## WHAT IS NEEDED:
Copy each of the entries below word for word, and leave out the pictures.

## RECORDS:
____________
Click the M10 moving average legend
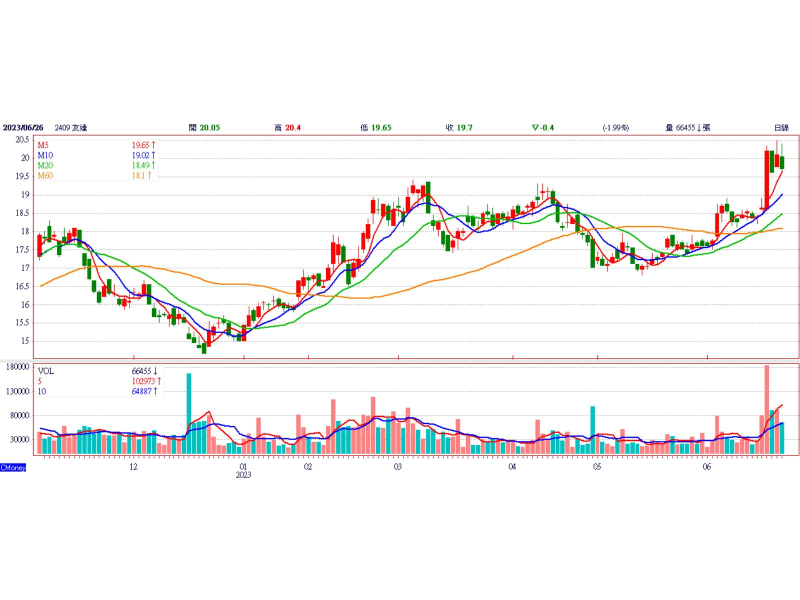 tap(47, 156)
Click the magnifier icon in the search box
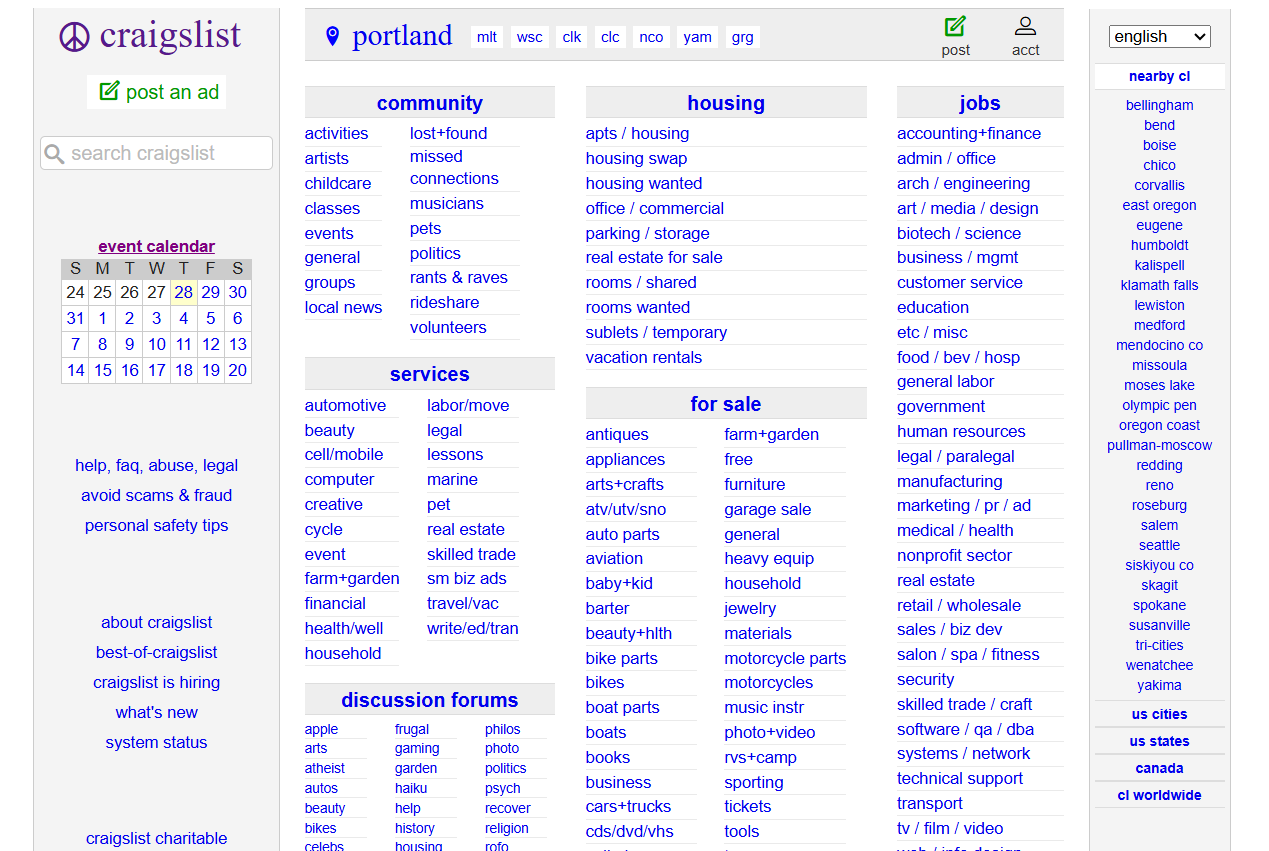The height and width of the screenshot is (851, 1269). [55, 154]
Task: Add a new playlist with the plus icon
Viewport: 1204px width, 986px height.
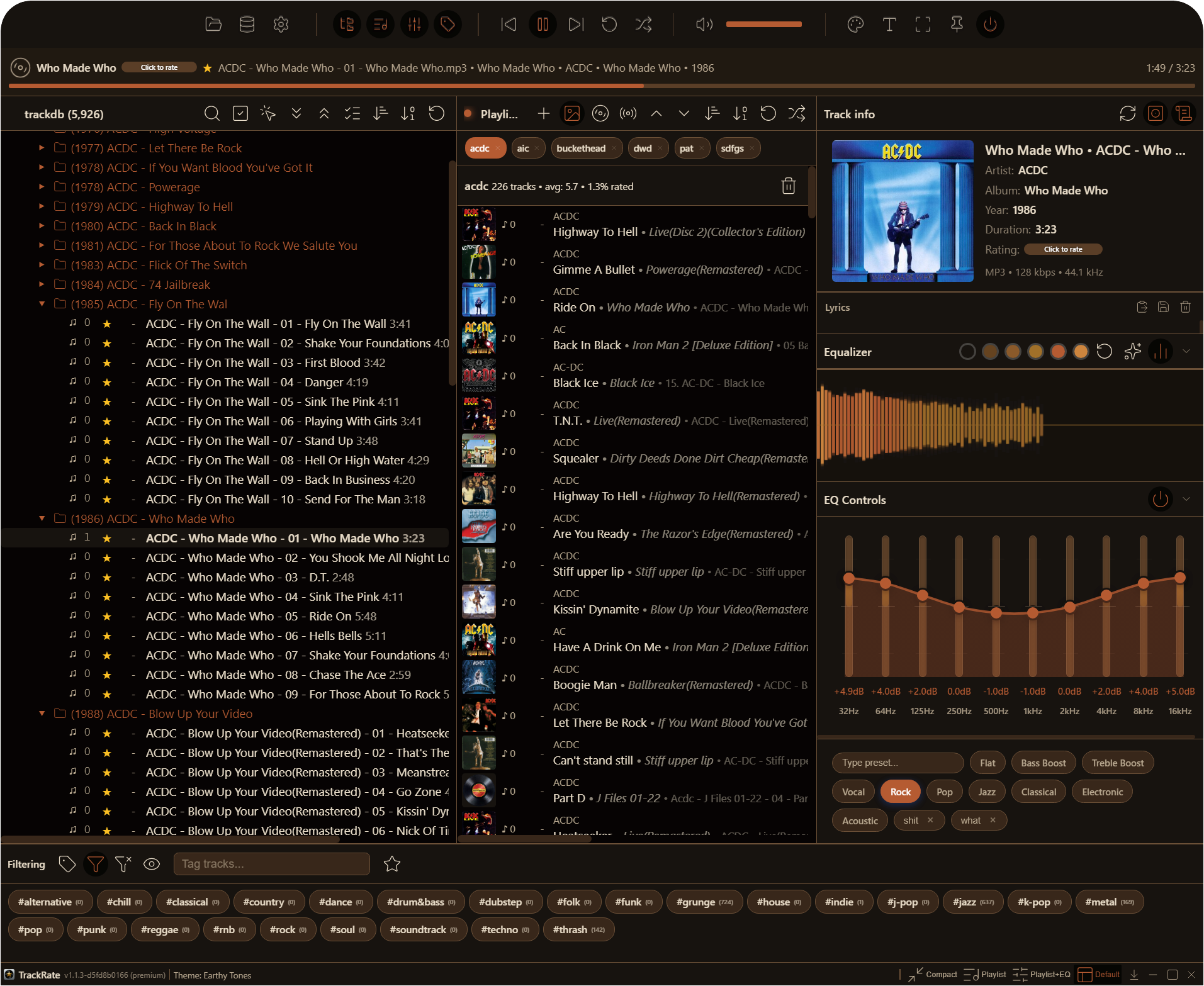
____________
## THE SOLUTION:
Click the M10 moving average legend
 tap(47, 156)
Click the magnifier icon in the search box
The height and width of the screenshot is (851, 1269). [55, 154]
Task: Add a new playlist with the plus icon
Viewport: 1204px width, 986px height.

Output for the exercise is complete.